俺だってスウィングでバイトしてたから、店長がキレた時の怖さも知っているし、小夜からバイトの話を聞いているから、彼女が異例のスピードで責任者教育を受けたのも知っている。


もちろん、未だに連絡を取っている店長からも、松本から逃げなかった根性を買われて、責任者に育てる話は聞いていたし。

話に加わろうと思えば、いくらでもできる。


でも、今もスウィングでバイトを続けている小夜と松本が話を弾ませているのを見れば、どうしてもそれが出来ないんだ。


二人が話す、松本目当てのおっさん常連客も知らないし、3ヶ月前に入ったイケメン新人アルバイトのオノデラくんの顔も知らなければ、失敗談だって知らない。


俺だって小夜と二人しか知らないことはたくさんあるのにな。


小夜と二人でいればすごく上手くいってるのに、松本が割り込んで来ると、途端にバランスが崩れちまうのは何でだろう。


俺の知らない話題で盛り上がる小夜をチラリと見ると、カラカラと屈託の無く笑っていて、松本に対してイライラしてしまう。

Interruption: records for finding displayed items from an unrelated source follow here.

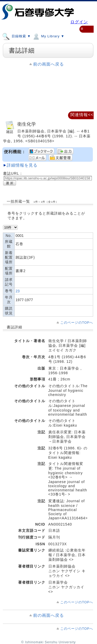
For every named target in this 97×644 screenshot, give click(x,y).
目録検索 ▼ (16, 36)
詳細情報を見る (22, 165)
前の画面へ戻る (48, 64)
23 (18, 291)
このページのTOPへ (77, 322)
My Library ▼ (48, 36)
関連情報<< (82, 115)
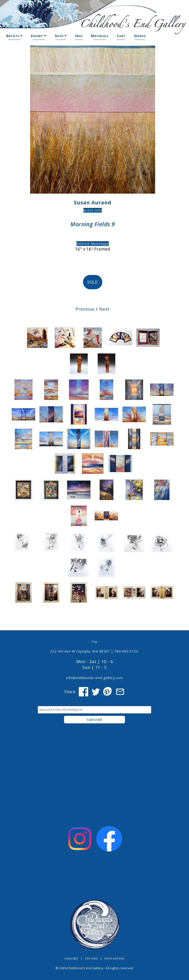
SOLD (92, 282)
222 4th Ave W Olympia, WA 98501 (80, 651)
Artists (14, 35)
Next (105, 309)
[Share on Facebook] (83, 692)
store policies (114, 958)
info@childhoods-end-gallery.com (94, 678)
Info (79, 35)
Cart (121, 35)
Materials (100, 35)
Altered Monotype (92, 243)
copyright (71, 958)
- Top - (94, 641)
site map (91, 958)
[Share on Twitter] (95, 692)
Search (140, 35)
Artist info (92, 210)
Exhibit (38, 35)
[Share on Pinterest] (108, 692)
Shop (61, 35)
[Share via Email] (120, 692)
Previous (85, 309)
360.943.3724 (126, 651)
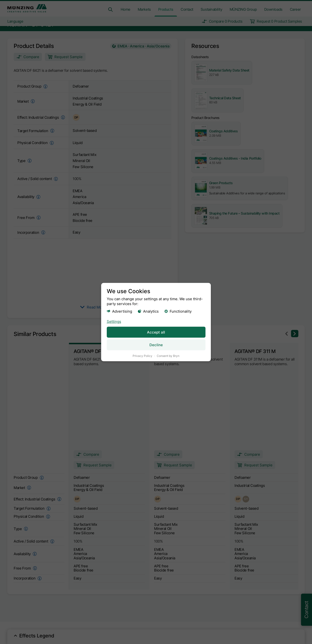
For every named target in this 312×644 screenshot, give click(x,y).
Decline (156, 344)
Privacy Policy (142, 356)
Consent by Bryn (168, 356)
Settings (114, 321)
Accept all (156, 332)
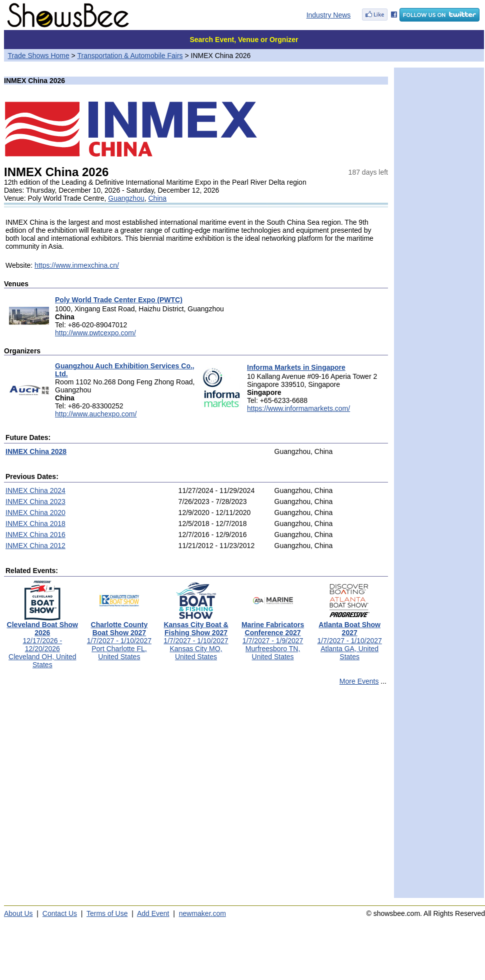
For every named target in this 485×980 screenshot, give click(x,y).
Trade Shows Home (38, 56)
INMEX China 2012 (36, 546)
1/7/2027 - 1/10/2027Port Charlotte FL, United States (119, 637)
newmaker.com (202, 913)
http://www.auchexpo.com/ (96, 414)
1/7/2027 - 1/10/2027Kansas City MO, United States (196, 637)
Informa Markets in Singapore (296, 367)
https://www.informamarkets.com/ (298, 408)
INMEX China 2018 (36, 524)
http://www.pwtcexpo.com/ (96, 333)
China (158, 198)
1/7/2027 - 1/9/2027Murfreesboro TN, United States (272, 637)
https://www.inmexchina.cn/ (76, 265)
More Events (359, 681)
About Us (18, 913)
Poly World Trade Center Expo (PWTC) (118, 300)
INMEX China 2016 (36, 535)
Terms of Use (107, 913)
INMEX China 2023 (36, 502)
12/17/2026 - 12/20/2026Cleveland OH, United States (42, 641)
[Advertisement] (94, 796)
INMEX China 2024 (36, 491)
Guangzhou (126, 198)
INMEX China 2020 (36, 513)
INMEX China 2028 (36, 451)
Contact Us (60, 913)
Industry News (328, 15)
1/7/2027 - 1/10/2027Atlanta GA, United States (350, 637)
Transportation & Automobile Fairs (130, 56)
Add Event (153, 913)
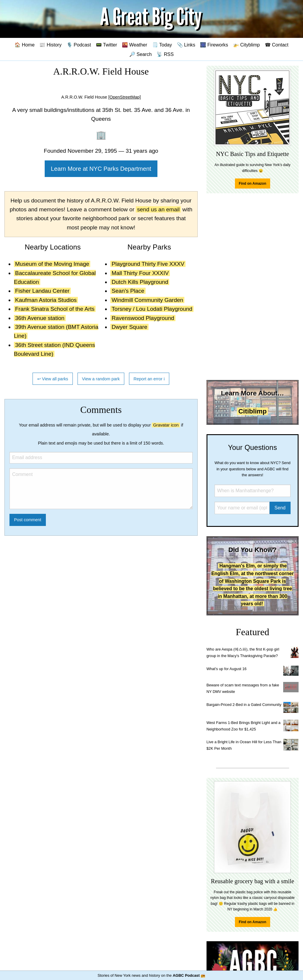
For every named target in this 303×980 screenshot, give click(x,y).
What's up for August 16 (226, 669)
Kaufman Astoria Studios (46, 300)
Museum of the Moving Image (52, 264)
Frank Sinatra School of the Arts (55, 309)
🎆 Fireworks (214, 45)
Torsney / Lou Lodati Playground (152, 309)
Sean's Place (128, 291)
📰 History (51, 45)
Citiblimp (252, 411)
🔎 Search (140, 54)
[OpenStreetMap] (124, 97)
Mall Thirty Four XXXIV (140, 273)
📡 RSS (165, 54)
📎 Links (186, 45)
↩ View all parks (53, 379)
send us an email (158, 209)
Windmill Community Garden (147, 300)
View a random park (101, 379)
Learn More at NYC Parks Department (101, 169)
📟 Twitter (106, 45)
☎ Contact (277, 45)
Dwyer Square (129, 327)
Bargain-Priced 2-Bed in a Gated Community (244, 705)
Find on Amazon (252, 183)
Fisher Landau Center (42, 291)
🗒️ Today (162, 45)
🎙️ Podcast (79, 45)
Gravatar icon (165, 425)
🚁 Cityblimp (246, 45)
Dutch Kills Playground (140, 282)
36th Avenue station (40, 318)
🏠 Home (24, 45)
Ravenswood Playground (143, 318)
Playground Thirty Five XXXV (148, 264)
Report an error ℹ (149, 379)
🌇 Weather (135, 45)
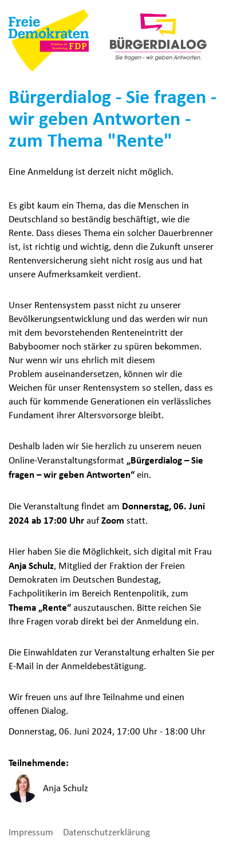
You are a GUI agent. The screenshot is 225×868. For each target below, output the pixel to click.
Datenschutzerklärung (106, 832)
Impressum (32, 832)
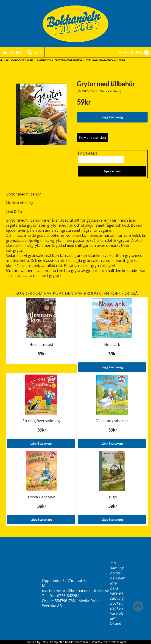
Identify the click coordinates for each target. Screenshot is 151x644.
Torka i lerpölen (41, 497)
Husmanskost (41, 344)
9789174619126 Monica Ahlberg (105, 60)
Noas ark (112, 344)
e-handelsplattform (75, 642)
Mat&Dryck (44, 60)
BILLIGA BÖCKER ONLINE (20, 60)
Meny (12, 52)
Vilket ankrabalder (112, 421)
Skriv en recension (92, 138)
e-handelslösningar (114, 642)
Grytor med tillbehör (68, 60)
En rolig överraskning (41, 421)
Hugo (112, 497)
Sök (34, 52)
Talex (45, 642)
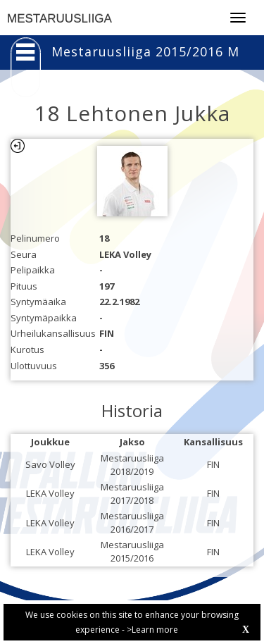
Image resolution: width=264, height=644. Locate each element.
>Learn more (152, 629)
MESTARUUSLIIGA (59, 18)
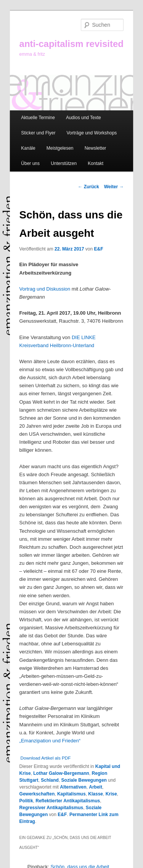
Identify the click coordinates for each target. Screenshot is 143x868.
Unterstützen (64, 163)
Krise (111, 794)
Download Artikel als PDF (46, 758)
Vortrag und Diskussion (45, 289)
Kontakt (95, 163)
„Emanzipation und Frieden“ (50, 740)
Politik (26, 801)
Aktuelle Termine (38, 118)
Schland (50, 780)
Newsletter (95, 148)
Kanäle (28, 148)
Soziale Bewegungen (84, 780)
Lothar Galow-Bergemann (61, 773)
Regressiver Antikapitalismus (51, 808)
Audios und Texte (84, 118)
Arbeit (95, 787)
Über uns (30, 163)
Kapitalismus (71, 794)
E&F (98, 249)
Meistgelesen (60, 148)
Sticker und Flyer (38, 133)
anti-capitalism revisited (71, 44)
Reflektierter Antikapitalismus (67, 801)
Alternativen (73, 787)
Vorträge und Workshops (92, 133)
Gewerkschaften (37, 794)
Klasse (95, 794)
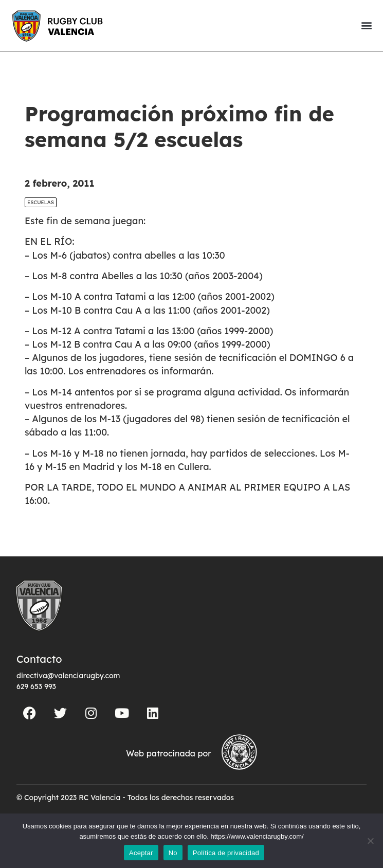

俺の知らない小夜を、松本が知っている、それだけで胸がざわつくんだ。


相変わらずスウィングの話題で盛り上がる二人を尻目に、俺は今度はジントニックの缶をプシュッと開けて、口に運ぶ。


かと思えば……。





「小夜さん、見てくださいコレ」


「えー、この限定コフレ、買えたの!? どこで買った?」


「地元の駅ビルで売ってたんですぅ」


「うっそ、いいなあ。このファンデーションのケースめっちゃ可愛いんだよね」


「でもファンデはあたしリキッドの方が好きなんですよね。もしよかったら、ケースあげましょうか?」


「ええっ、ダメだよ。高いだろうし、里穂ちゃんが自分で使いなよ」


「だって、あたしホントにリキッド派なんですもん。それにこれなら小夜さんが使ってるファンデとメーカーが一緒だから、レフィルだけ替えれば使えますよ?」


ここまで来ると、男の俺には宇宙語にしか聞こえない。


コフレ? レフィル? なんだそりゃ。


つーか、お前らさっきまでバイトの話してただろうがよ!


コロコロ変わる話題についていけない俺は、早々にジントニックを飲み干して、今度はモスコミュールに手を伸ばした。


すっかり蚊帳の外の俺は酒を飲むしか出来ないのだ。


……全くもって、つまんねえ!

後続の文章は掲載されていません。